Automatically Generate a TensorRT AOT Plugin#

This example builds on auto_generate_plugins by showing the AOT (Ahead-of-Time) plugin path. Instead of calling back into Python at TRT engine runtime (JIT), the Triton kernel is compiled to PTX at plugin registration time and the binary is embedded in the TRT engine. This eliminates all Python overhead during inference.

JIT vs AOT — the key difference:

  • JIT plugin (generate_plugin default): TRT holds a Python callback. At runtime it converts TRT tensor handles to torch.Tensor, calls your op, copies results back. Simple, but adds Python overhead per inference call.
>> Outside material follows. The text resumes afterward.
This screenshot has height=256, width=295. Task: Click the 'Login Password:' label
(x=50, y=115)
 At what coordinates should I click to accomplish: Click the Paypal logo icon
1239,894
  • AOT plugin (this example): At registration time @trtp.aot_impl compiles the Triton kernel to PTX/CUBIN and returns the binary plus kernel launch parameters. TRT embeds that binary in the engine. At runtime TRT launches the kernel directly — no Python, no tensor conversion, no copying. Also required for serialized engines that will run without a Python environment (e.g. C++ deployment).

When to use AOT:

  • Performance-critical inference paths.

  • Engines that must be serialized and loaded in C++.

  • Any case where you need use_aot_if_available=True and want the guarantee that the AOT path is actually taken.

[ ]:
import argparse
from typing import Tuple, Union

import tensorrt as trt
import tensorrt.plugin as trtp
import torch
import torch_tensorrt
import triton
import triton.language as tl

trt_logger = trt.Logger(trt.Logger.VERBOSE)

Step 1: Define the Triton Kernel#

Same as the JIT example — the kernel is pure Triton. The difference is how it gets compiled: in the JIT path add_one_kernel[grid](...) is called at runtime; in the AOT path it is compiled to PTX inside @trtp.aot_impl below.

[ ]:
@triton.jit
def add_one_kernel(x_ptr, n_elements, y_ptr, BLOCK_SIZE: tl.constexpr):
    pid = tl.program_id(0)
    block_start = pid * BLOCK_SIZE
    offsets = block_start + tl.arange(0, BLOCK_SIZE)
    mask = offsets < n_elements
    x = tl.load(x_ptr + offsets, mask=mask)
    output = x + 1
    tl.store(y_ptr + offsets, output, mask=mask)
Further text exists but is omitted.